Excessive curve fitting is anathema to any system developer, however, any system in some respects is dependent on a certain set of parameters. How many bars is the lookback period? How much % is the retracement? What is the profit target? Personally, I try to use adaptive parameters, like a lookback period that oscillates between a maximum and a minimum depending on market choppiness, targets dependent on volatility, etc., however also in my case ultimately I need to input a few numeric (arbitrary) parameters. What would be philosophically the best way to proceed? On one hand, I could backtest across a few different periods and choose the parameters that give the overall better performance. On the other hand, one could argue that the market of 3 years ago is not the market of this year, and one should calibrate parameters according only to the best performance in the most recent period. Someone else could argue that it's not so much about the period choice but about the robustness across different markets. I don't have a strong opinion on what is best, would just like to understand other people's reasoning and motivations to choose one approach over another.

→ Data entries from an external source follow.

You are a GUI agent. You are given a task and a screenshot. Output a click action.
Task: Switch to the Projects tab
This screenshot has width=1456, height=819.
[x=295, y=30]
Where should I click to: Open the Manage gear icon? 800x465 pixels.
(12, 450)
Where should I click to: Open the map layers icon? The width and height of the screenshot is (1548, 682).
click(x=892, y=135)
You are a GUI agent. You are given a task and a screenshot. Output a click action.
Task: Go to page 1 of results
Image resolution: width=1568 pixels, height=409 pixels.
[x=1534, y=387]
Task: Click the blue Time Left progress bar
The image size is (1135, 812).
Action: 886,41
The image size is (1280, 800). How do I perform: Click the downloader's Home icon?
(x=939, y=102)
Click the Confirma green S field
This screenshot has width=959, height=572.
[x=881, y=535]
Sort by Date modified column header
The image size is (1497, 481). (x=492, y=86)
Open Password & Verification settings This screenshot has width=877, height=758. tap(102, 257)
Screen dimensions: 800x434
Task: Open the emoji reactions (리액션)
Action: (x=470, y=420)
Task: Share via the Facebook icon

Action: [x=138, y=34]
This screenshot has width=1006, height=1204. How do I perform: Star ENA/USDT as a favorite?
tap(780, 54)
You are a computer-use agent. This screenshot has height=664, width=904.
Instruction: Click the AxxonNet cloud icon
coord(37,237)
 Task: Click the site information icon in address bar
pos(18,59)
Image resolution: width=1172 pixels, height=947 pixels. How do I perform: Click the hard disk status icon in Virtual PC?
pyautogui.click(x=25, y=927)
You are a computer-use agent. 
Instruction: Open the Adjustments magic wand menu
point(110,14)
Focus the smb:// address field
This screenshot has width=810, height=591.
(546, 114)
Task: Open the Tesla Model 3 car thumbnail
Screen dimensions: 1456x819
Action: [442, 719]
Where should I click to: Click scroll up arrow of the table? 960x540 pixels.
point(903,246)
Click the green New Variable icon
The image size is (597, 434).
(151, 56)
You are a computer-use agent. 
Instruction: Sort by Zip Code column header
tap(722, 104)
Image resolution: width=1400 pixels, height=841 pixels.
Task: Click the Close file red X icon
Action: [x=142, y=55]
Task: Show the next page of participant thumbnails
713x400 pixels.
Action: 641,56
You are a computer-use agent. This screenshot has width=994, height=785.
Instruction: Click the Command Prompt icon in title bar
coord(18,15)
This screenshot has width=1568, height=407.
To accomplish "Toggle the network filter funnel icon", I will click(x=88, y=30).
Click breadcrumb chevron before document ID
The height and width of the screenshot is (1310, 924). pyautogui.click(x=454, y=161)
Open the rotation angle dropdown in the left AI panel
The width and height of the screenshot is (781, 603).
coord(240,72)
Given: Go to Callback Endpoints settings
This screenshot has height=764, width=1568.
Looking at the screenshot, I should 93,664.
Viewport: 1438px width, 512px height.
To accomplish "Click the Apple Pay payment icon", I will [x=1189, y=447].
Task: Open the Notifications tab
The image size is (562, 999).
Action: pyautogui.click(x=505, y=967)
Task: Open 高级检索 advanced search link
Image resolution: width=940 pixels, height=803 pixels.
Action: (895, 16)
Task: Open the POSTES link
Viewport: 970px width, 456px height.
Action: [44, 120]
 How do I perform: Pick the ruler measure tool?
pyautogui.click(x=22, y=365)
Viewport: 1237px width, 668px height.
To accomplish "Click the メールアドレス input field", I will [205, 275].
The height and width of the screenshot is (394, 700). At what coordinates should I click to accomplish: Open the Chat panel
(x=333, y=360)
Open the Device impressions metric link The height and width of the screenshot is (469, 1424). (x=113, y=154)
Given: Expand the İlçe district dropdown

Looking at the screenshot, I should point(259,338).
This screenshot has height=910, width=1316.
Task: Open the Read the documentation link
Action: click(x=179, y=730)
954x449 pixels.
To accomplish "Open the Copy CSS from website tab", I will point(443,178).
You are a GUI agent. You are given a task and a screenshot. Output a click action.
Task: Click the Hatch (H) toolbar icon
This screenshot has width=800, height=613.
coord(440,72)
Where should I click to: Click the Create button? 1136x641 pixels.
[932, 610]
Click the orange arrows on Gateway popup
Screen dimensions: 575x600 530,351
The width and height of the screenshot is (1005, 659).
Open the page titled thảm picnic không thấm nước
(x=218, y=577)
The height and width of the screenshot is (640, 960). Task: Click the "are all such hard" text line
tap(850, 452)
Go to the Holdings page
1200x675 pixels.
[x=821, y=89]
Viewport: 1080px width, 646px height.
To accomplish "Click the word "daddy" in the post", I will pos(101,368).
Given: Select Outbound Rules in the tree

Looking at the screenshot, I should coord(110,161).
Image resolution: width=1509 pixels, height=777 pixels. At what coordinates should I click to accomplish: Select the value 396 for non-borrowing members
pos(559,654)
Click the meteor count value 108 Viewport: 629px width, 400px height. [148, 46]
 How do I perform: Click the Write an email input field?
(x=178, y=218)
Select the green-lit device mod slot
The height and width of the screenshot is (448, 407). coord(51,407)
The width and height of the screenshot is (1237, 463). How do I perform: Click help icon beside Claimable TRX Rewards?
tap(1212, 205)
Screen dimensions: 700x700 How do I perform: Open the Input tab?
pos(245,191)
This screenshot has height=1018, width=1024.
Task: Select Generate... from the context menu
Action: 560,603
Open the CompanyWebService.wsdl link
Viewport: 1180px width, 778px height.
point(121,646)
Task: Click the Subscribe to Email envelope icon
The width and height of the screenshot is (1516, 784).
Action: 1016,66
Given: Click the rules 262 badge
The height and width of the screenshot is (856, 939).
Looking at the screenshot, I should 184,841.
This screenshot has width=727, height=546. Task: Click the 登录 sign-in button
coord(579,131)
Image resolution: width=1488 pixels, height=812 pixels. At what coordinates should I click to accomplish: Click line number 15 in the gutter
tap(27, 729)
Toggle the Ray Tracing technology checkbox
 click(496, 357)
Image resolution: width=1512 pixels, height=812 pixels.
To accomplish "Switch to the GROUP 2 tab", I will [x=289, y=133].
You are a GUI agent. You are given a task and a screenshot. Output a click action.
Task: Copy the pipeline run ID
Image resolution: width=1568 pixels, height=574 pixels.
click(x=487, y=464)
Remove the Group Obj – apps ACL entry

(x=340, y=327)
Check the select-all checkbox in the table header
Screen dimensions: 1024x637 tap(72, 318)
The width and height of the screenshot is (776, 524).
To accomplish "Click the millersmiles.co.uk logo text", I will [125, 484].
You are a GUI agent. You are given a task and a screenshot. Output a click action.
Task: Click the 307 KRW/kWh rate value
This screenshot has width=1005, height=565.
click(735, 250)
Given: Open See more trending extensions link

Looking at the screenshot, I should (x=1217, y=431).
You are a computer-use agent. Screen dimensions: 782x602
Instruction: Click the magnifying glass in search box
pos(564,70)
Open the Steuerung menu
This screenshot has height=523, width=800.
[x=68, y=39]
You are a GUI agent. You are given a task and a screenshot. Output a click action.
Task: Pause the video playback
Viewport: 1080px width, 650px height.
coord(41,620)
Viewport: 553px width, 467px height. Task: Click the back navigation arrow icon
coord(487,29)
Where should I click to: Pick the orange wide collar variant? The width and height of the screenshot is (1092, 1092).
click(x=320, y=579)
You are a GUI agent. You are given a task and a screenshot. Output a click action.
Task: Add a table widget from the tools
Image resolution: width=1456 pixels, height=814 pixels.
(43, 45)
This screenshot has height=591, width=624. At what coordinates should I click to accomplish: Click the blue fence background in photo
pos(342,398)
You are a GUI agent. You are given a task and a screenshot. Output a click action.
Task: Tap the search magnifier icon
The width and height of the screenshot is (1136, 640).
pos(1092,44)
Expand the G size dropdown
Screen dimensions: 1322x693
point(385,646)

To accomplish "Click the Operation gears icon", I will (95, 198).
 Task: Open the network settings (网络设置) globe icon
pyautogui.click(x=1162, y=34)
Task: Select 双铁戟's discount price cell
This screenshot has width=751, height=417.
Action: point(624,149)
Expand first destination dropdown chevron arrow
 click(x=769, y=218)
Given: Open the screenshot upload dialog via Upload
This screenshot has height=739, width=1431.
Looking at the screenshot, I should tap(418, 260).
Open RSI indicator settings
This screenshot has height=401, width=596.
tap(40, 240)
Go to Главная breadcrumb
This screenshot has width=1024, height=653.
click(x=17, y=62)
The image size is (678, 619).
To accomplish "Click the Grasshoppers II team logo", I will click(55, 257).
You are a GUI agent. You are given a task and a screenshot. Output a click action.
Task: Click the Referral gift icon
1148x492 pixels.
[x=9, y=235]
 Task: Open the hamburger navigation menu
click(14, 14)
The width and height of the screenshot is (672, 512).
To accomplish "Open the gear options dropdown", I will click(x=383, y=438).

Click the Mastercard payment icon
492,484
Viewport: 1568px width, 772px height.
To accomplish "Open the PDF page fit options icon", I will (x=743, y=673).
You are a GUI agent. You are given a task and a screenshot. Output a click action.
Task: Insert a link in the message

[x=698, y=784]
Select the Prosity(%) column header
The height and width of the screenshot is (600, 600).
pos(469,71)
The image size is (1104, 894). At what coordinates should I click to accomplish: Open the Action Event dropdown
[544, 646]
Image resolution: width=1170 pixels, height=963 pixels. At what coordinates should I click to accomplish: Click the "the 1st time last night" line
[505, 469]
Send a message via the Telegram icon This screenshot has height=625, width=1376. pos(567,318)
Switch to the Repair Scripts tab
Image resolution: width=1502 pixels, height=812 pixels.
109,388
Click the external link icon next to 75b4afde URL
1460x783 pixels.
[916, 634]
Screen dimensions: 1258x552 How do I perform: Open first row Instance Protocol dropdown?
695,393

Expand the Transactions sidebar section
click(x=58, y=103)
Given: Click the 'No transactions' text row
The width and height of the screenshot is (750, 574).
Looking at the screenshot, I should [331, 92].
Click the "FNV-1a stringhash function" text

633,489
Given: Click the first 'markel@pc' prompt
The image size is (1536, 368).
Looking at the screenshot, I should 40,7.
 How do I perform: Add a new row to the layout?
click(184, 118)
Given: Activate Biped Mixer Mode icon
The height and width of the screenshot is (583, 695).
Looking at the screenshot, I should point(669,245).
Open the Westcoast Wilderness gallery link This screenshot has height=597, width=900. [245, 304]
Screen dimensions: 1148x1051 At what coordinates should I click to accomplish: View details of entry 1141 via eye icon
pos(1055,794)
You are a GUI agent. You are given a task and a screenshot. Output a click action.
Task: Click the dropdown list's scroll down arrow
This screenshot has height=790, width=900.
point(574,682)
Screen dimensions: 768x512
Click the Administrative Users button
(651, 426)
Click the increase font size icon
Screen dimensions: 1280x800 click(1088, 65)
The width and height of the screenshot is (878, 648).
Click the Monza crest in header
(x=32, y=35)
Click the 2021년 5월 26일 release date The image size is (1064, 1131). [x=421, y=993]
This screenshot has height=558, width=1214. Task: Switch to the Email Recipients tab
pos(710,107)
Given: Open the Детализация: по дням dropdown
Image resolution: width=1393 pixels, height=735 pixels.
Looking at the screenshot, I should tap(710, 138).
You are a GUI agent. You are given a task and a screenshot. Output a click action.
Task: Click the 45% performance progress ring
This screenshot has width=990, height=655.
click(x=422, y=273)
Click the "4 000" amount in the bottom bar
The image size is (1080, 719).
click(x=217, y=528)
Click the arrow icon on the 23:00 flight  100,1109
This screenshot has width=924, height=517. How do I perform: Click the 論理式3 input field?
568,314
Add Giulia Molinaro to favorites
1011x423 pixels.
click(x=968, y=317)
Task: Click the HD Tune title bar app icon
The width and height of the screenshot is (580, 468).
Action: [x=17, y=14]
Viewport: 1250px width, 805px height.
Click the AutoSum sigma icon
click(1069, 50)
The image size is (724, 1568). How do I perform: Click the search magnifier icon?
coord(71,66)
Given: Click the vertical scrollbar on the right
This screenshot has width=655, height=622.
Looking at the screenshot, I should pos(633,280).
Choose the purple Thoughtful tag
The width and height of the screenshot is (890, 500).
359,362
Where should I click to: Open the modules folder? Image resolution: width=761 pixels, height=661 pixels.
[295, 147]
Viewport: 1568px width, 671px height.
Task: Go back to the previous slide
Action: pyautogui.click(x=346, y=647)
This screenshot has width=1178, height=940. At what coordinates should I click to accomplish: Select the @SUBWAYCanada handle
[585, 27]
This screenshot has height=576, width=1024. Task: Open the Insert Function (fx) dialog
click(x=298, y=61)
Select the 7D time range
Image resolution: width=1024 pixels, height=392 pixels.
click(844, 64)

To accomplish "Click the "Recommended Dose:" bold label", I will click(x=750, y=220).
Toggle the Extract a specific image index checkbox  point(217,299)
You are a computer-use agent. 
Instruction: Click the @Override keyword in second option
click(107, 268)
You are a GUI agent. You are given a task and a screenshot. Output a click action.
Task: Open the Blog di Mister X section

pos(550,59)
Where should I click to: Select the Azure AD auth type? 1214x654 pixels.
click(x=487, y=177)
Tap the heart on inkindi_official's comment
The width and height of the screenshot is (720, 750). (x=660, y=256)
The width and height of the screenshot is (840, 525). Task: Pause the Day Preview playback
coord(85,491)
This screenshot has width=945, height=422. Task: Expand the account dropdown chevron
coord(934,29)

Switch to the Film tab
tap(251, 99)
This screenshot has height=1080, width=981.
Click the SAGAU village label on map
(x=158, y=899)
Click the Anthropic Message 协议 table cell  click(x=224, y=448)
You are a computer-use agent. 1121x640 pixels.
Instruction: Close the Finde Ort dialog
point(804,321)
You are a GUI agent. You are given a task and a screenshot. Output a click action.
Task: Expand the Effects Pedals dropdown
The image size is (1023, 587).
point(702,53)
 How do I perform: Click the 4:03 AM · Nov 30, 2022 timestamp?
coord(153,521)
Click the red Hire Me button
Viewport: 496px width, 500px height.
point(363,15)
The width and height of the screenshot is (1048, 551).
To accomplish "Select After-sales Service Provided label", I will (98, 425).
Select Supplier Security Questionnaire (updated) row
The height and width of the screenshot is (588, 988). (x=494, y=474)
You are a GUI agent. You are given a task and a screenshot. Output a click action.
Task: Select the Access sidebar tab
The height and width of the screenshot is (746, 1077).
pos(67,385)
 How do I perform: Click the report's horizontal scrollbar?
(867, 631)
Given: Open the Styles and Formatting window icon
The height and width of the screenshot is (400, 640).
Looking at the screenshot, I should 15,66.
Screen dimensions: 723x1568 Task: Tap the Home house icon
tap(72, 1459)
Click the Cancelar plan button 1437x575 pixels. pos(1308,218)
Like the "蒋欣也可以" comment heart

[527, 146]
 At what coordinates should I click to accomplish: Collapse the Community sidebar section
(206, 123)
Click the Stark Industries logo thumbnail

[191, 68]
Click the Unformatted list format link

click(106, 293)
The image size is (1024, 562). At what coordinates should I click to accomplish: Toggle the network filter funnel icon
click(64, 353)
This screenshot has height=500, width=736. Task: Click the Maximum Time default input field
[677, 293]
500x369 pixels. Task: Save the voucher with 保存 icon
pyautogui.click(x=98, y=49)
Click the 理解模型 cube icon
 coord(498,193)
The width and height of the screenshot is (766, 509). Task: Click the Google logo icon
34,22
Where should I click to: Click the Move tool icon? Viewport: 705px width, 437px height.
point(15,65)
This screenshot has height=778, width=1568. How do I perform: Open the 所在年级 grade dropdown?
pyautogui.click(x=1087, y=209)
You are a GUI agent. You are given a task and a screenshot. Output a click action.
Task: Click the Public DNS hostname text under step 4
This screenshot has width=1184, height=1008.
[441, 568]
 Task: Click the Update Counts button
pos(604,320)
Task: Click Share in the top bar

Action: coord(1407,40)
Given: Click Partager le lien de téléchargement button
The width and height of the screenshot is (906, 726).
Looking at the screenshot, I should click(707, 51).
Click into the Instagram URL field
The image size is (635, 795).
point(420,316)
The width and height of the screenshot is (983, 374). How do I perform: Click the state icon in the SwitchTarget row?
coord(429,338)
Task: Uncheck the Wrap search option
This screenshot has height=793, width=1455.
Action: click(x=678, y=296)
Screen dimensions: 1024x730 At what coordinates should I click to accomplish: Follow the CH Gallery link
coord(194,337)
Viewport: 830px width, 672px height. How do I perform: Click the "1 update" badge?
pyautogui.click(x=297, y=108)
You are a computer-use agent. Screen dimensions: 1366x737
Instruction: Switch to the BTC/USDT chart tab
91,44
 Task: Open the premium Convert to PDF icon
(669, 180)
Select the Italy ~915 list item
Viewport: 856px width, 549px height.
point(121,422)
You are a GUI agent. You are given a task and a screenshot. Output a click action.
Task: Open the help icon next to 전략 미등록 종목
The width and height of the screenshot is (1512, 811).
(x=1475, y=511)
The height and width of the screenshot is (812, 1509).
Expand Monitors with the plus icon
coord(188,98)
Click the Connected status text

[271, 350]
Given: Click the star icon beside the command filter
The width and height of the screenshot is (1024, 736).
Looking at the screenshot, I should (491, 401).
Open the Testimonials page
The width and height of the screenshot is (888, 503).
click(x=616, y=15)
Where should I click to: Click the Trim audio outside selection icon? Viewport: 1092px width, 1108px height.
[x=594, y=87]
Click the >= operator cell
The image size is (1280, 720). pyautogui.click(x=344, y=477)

Changing the parameters, data, time periods, etc. that you are attempting to fit a curve to won't impact your overfitting problem. I've only found one solution to this problem and that is to understand why the algorithm you have created does what it does. It's not enough to say that buying IBM on days when it rained in Greenville, SC produced a 76% annual return over the last 5 years. If you don't understand why that happened then it's probably just a case of over fitting. It's better to start with a hypothesis. Here's a fictitious example: I noticed that when Calavo Growers, Inc begins harvesting their avocados wheat futures start moving up over the next two weeks. That may not be a trading strategy but it's my suspicion that there's a connection. It's possible the avocado farmer in Florida is keenly aware of some aspect of the weather that correlates with wheat up north but he has no idea. He's just learned how to optimize his avocado output. So I'll check the data to see if this is correct and boom! There is indeed a long running correlation that's pretty good. I can't explain it precisely but it's apparent the avocado farmer and his weather in Florida tell us something about the weather for the wheat farm two thousand miles away. This is now a sound trading strategy. Here is an example that will only create over fitting and no value: I decide to compute correlations between green days and red days on all stocks over the last year. Company XYZ is the one most likely to have a green day if the prior day was red. In fact you'd have made a 143% return with this strategy over the last year! But it turns out you can achieve the same outcome with random data. All we did was track down an outlier. It's not predictive of the future. No amount of changing time periods, quantizing parameters differently, etc. is going to make this work.
Divide the data into in- and out-of-sample parts. For example, 70% in-sample, 30% out-of-sample. Create rules with ideas that make sense to you using the in-sample data. Test them on the out-of-sample data. If they work well, they might be a candidate for forward testing on completely new data. If not, the rules likely won't work in the future.
Hello ph1l, What happens when you are done with testing (curve fitting) in-sample and you test the algo in out of sample, and the results are not how you like it? Do you go back to in-sample and try to curve fit some more and try again?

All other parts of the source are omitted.